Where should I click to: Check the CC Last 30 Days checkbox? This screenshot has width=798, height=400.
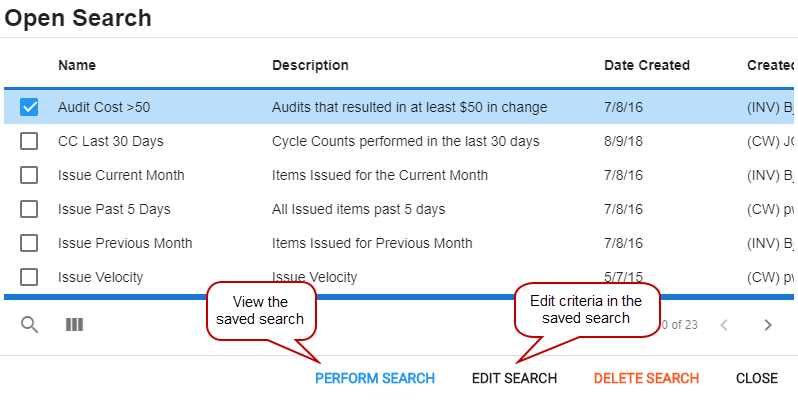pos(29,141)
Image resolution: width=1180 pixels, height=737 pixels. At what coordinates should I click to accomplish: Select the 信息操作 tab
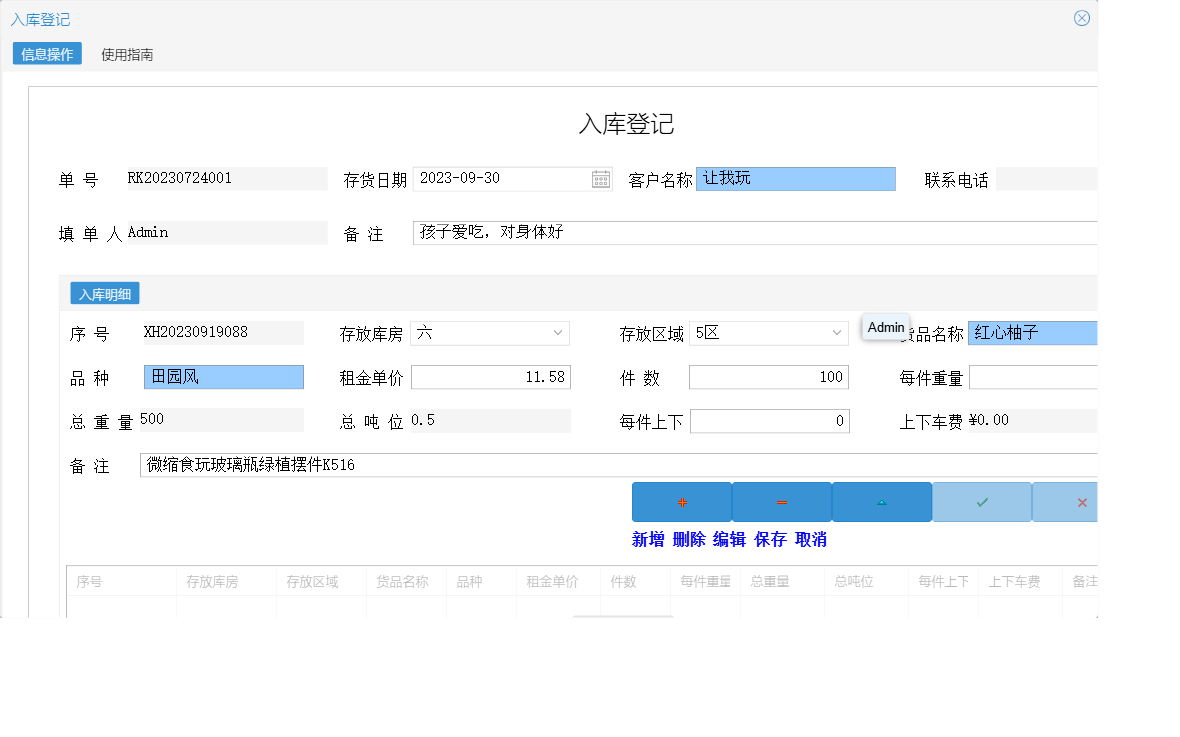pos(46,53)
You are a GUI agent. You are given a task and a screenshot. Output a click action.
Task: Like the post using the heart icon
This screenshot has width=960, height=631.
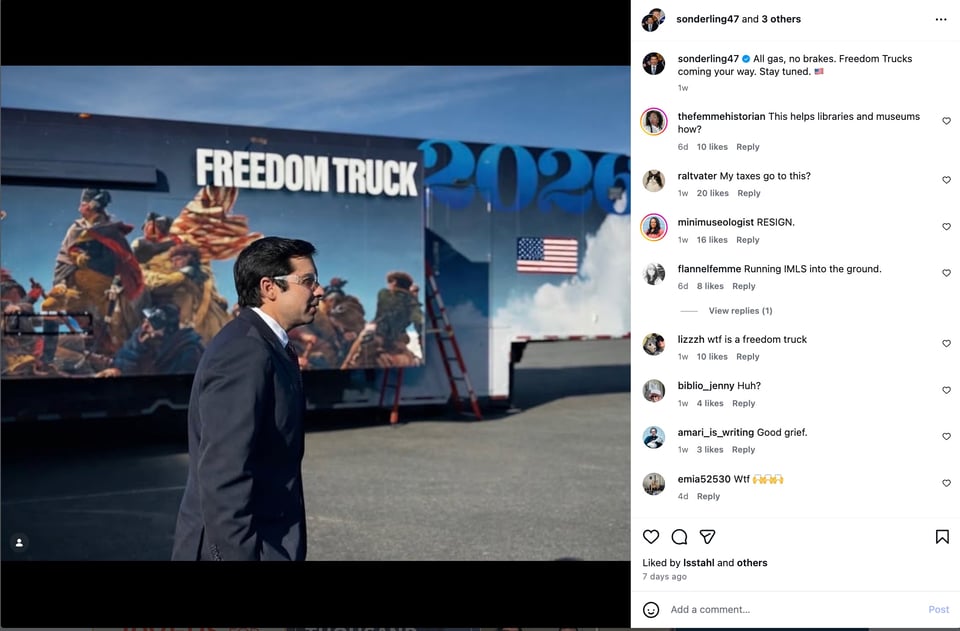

- _Required task_
Rewrite the items above with "screenshot" replaced by "screen capture" wherever it occurs, leaving everything else unchanged. Omit the pictures from the rewritten items.

- _Problem solution_
Where should I click to: Check the CC Last 30 Days checkbox? This screen capture has width=798, height=400.
pos(29,141)
Image resolution: width=1180 pixels, height=737 pixels. At what coordinates should I click to accomplish: Select the 信息操作 tab
pos(46,53)
You are a GUI agent. You are given a task and a screen capture. Output a click action.
Task: Like the post using the heart icon
This screen capture has width=960, height=631.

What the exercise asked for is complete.